--- START OF PROVIDED RECORDS ---
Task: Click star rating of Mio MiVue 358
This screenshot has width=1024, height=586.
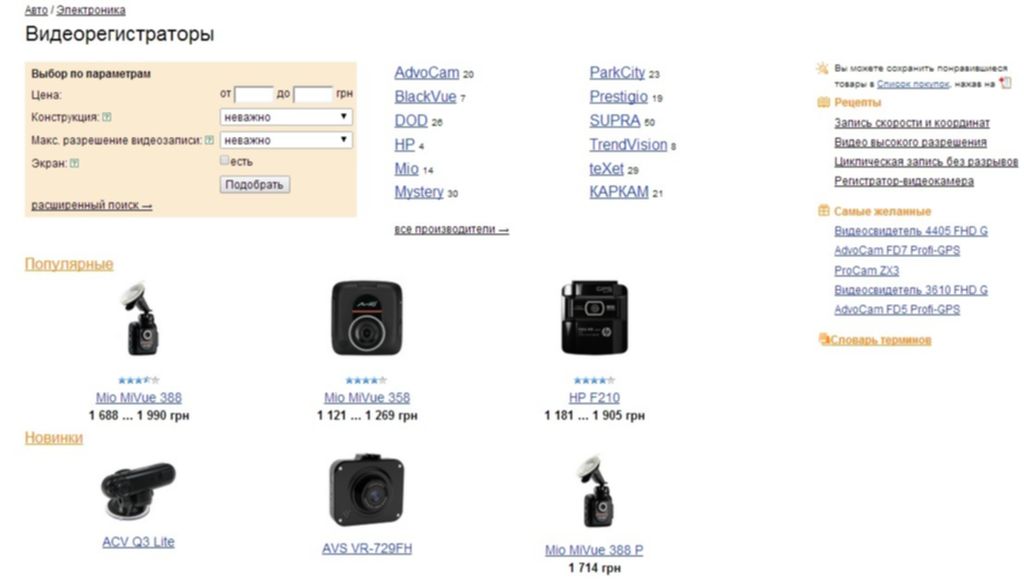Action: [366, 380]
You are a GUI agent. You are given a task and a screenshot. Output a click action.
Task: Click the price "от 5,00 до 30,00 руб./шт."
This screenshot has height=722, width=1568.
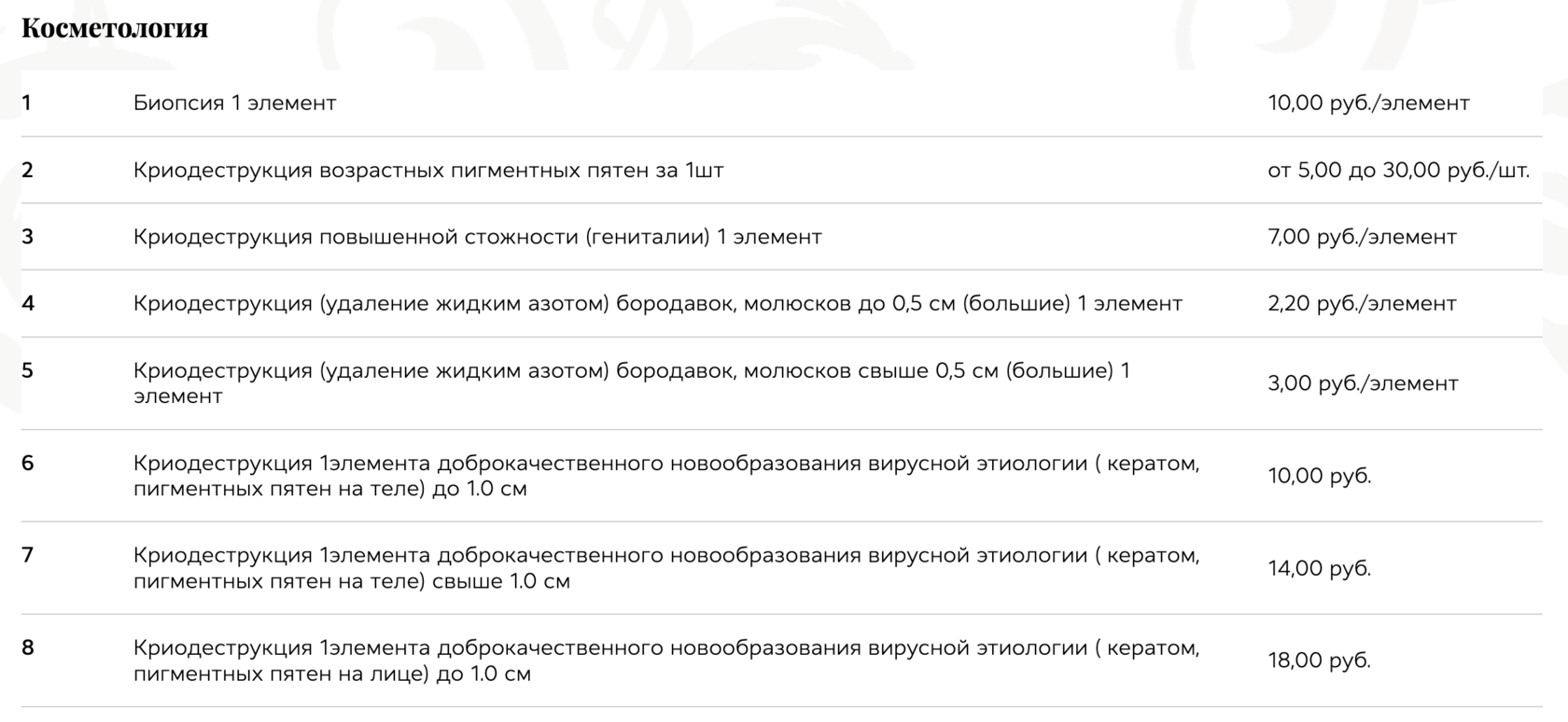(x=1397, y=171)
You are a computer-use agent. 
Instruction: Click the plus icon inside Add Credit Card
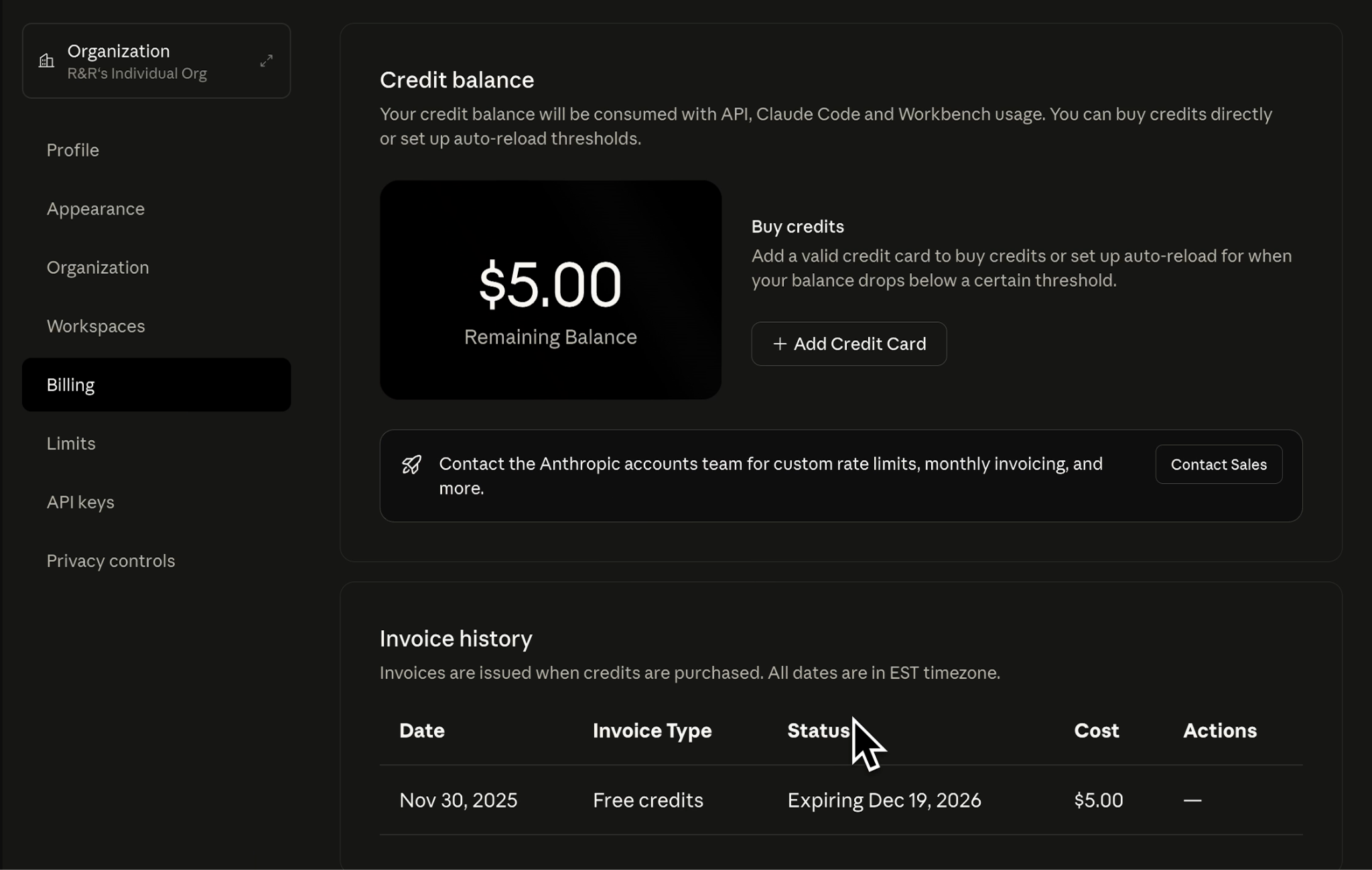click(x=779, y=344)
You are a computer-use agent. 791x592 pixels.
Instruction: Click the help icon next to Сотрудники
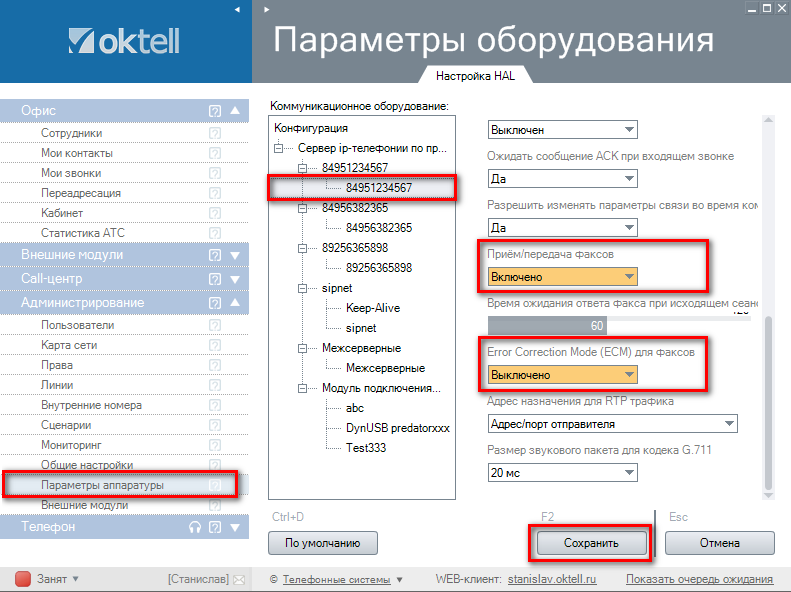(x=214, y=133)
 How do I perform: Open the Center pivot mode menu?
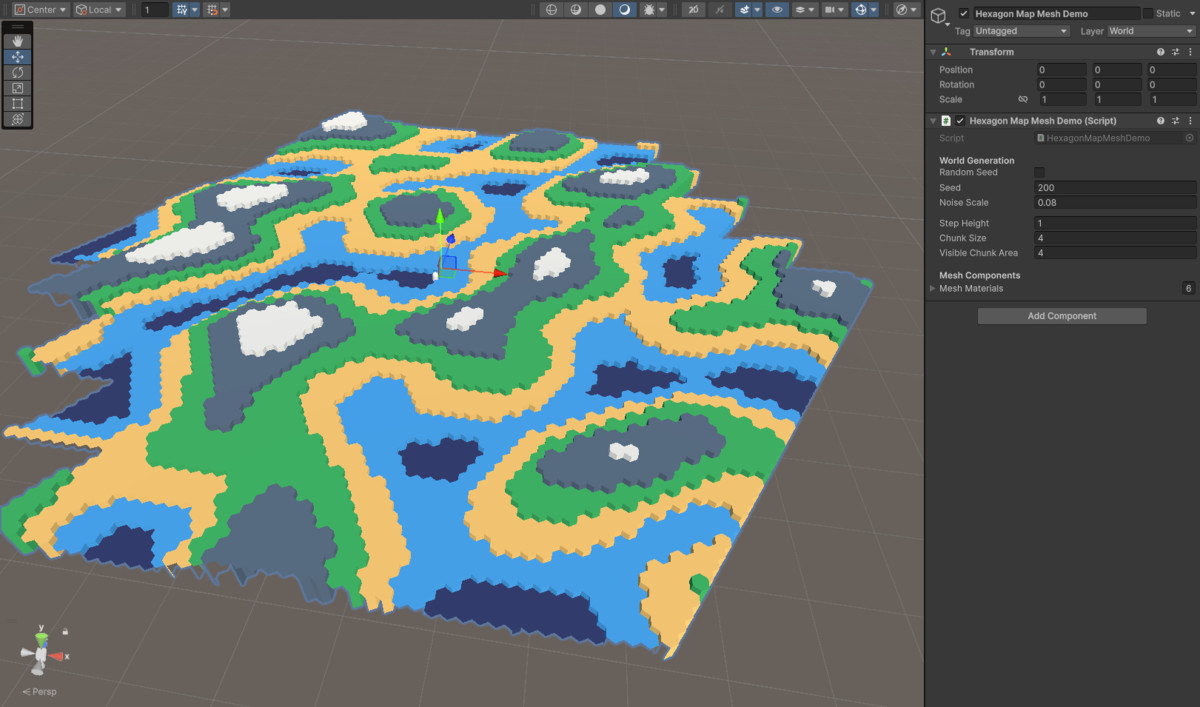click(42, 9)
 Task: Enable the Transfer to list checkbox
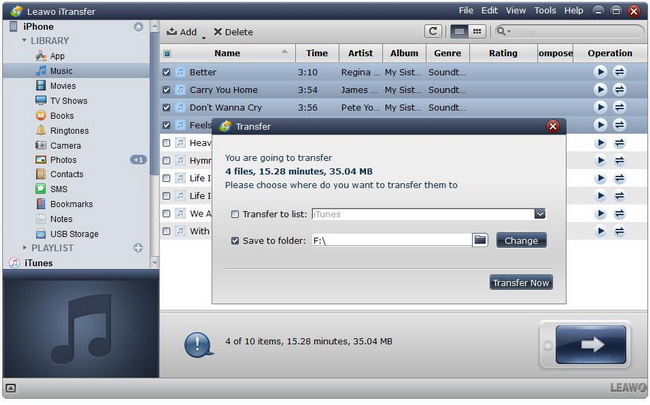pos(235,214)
--- END OF PROVIDED RECORDS ---
#### STATED TASK
Rewrite the lines starting at the one containing "You are a computer-use agent. 791x592 pixels." and ending with the last line, changing "help icon" to "question mark icon" and keeping everything else the same. Omit the pictures from your answer.

#### WRITTEN SOLUTION
You are a computer-use agent. 791x592 pixels.
Instruction: Click the question mark icon next to Сотрудники
(x=214, y=133)
 How do I perform: Open the Center pivot mode menu?
click(42, 9)
 Task: Enable the Transfer to list checkbox
pos(235,214)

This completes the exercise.